◆ **What to work on**
Which of the lines below contain the string "agent"? Pull each one out of the data.

◆ **Listed entries**
+++
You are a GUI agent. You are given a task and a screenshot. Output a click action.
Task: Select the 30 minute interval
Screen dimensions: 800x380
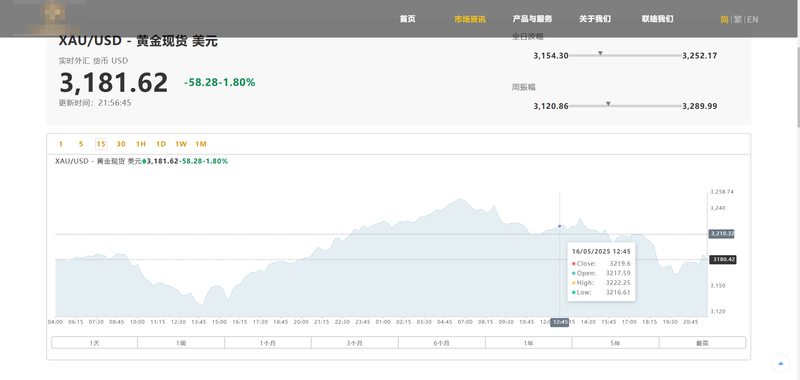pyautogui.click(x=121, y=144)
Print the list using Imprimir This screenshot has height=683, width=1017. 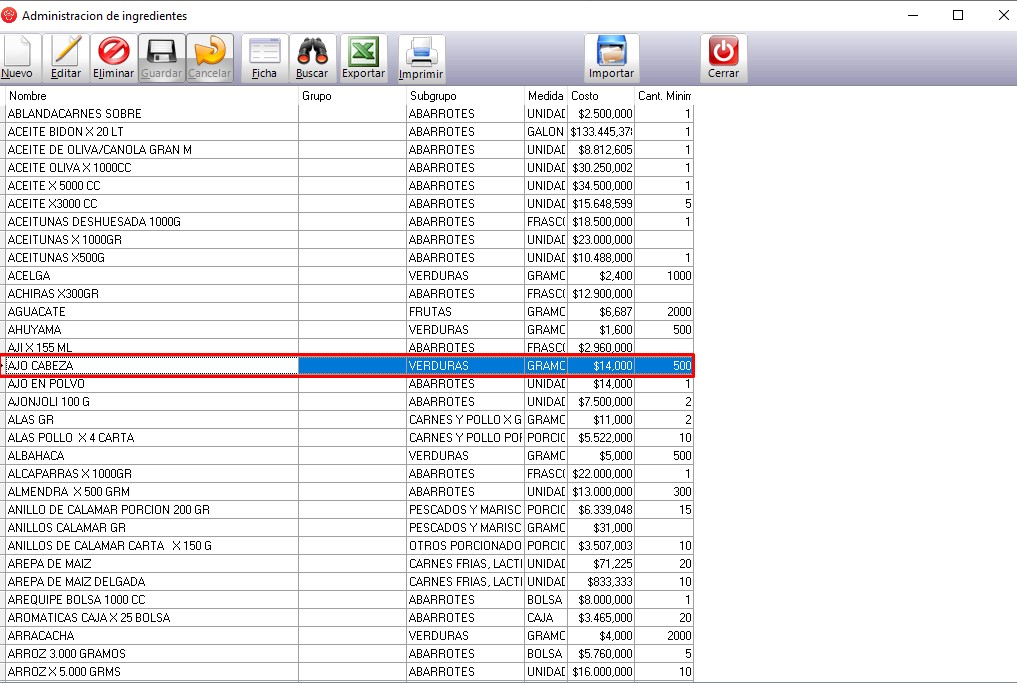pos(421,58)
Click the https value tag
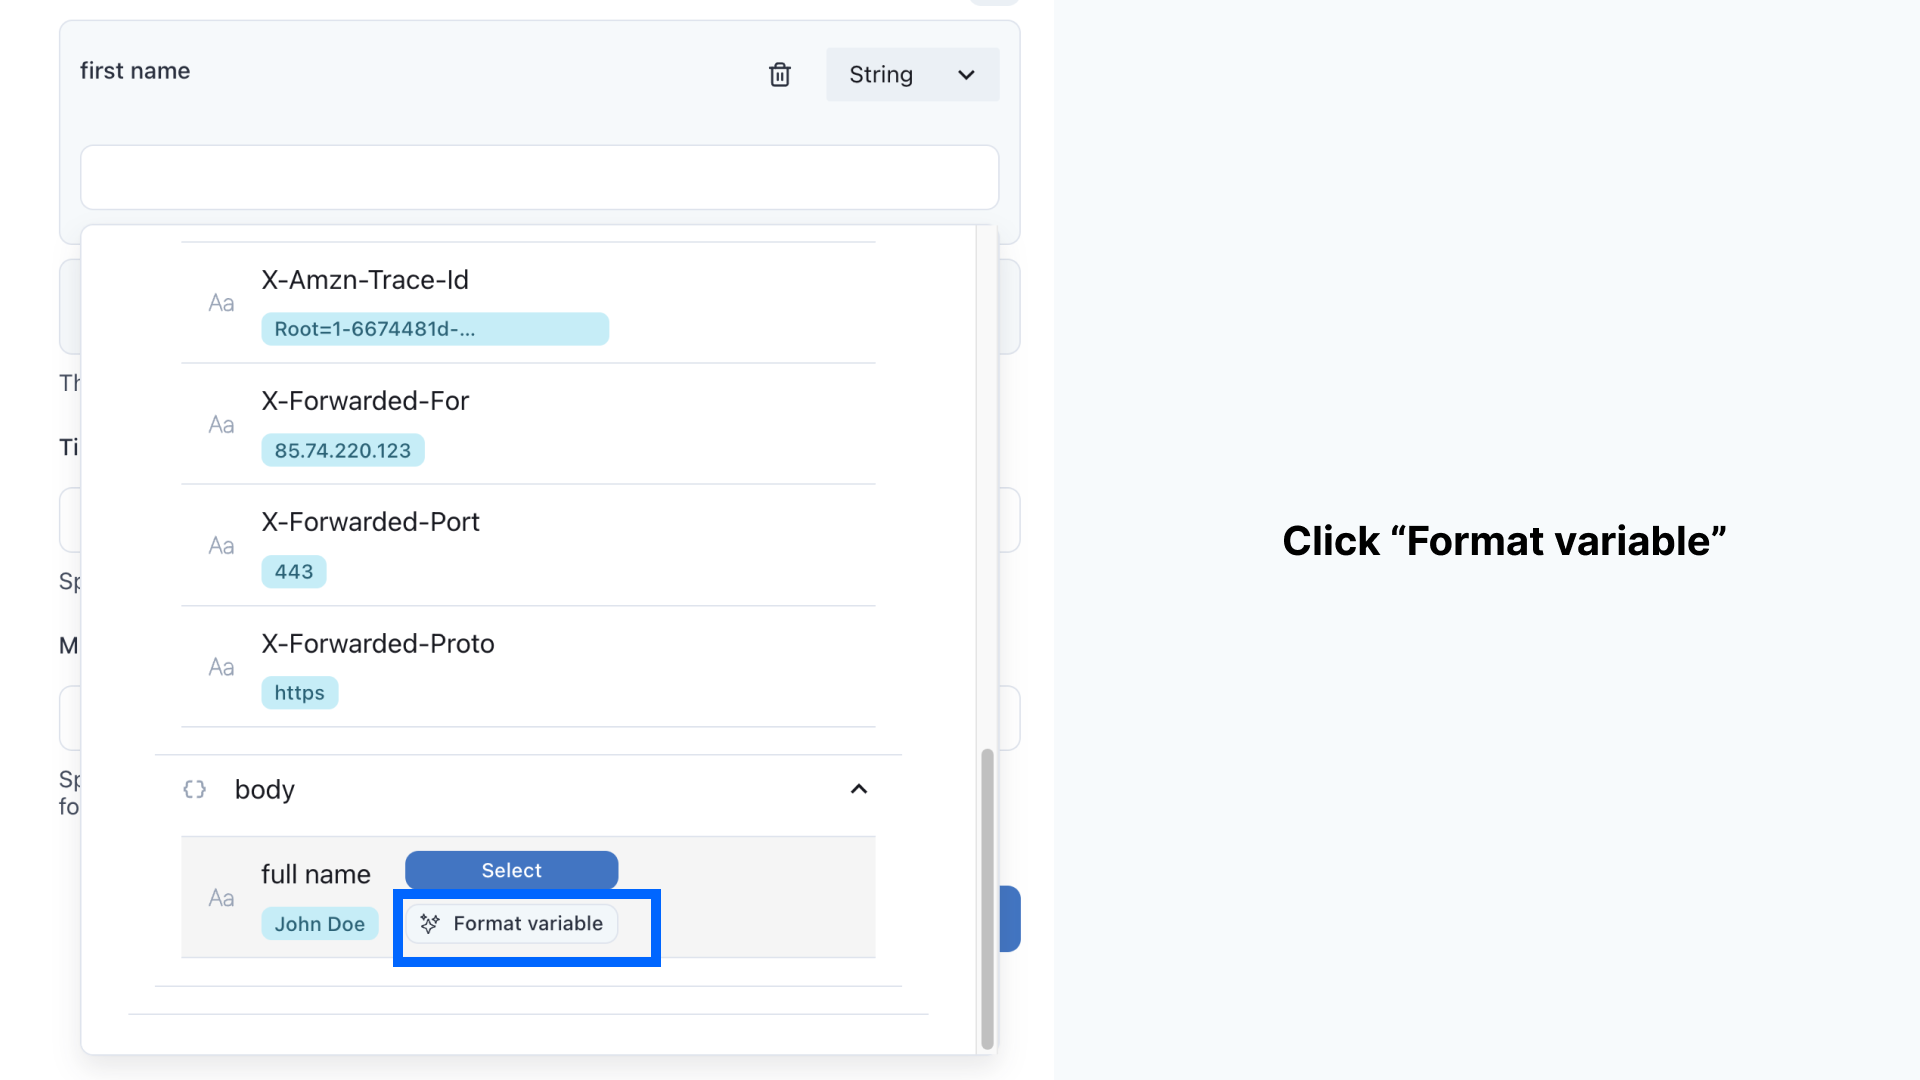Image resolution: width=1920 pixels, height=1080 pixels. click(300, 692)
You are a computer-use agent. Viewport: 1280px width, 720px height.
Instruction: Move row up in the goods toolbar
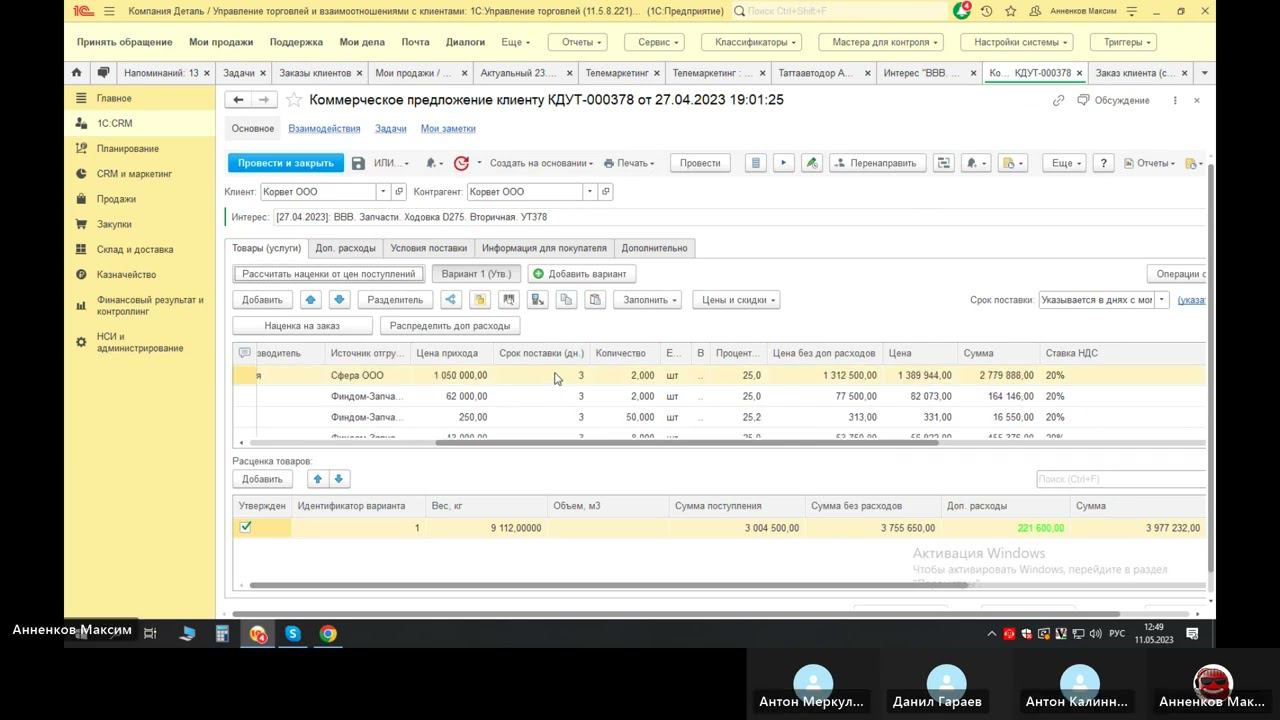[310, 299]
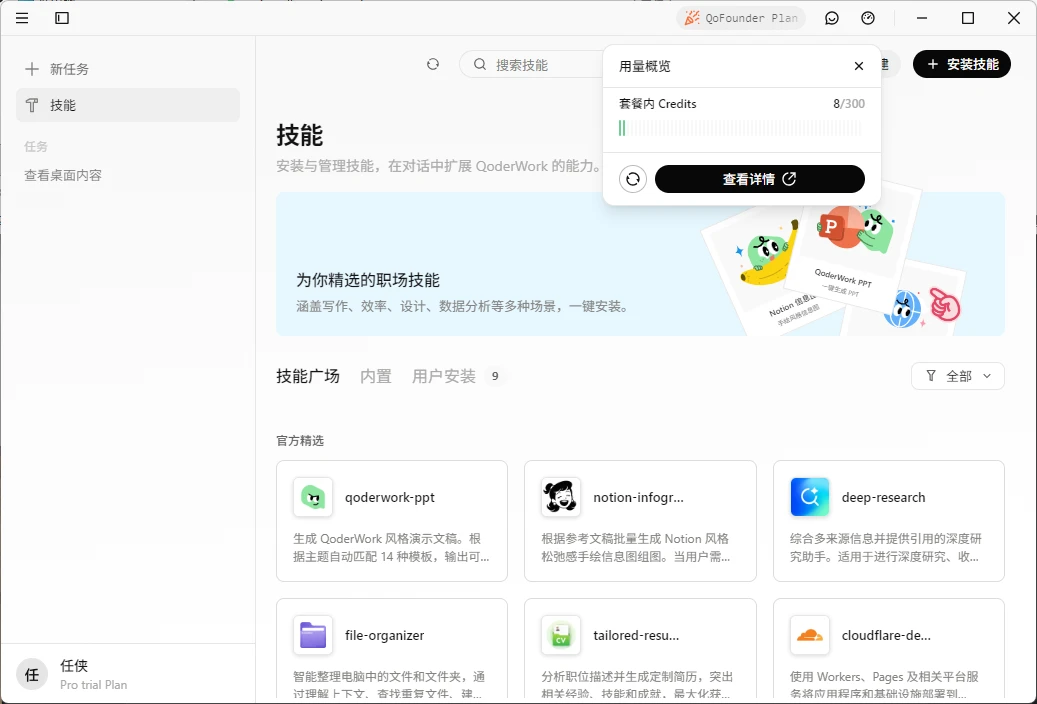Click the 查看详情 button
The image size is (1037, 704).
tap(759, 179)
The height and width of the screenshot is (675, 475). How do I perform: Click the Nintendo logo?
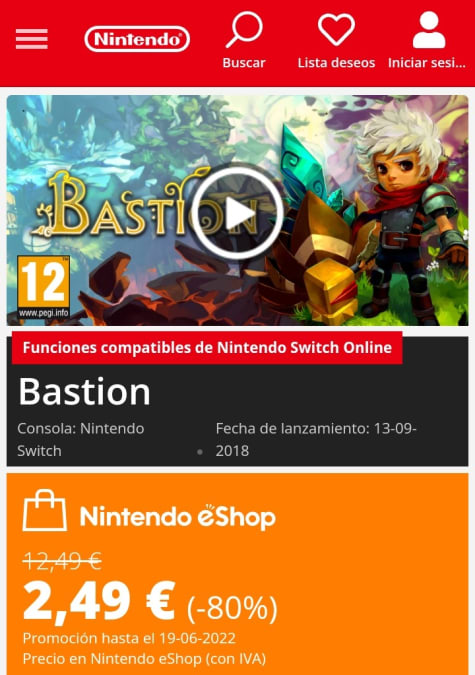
+++
◆ **Answer to the problem**
You are a GUI agent. You are given a task and a screenshot. Output a click action.
You are a computer-use agent. Viewport: 1280px width, 720px height.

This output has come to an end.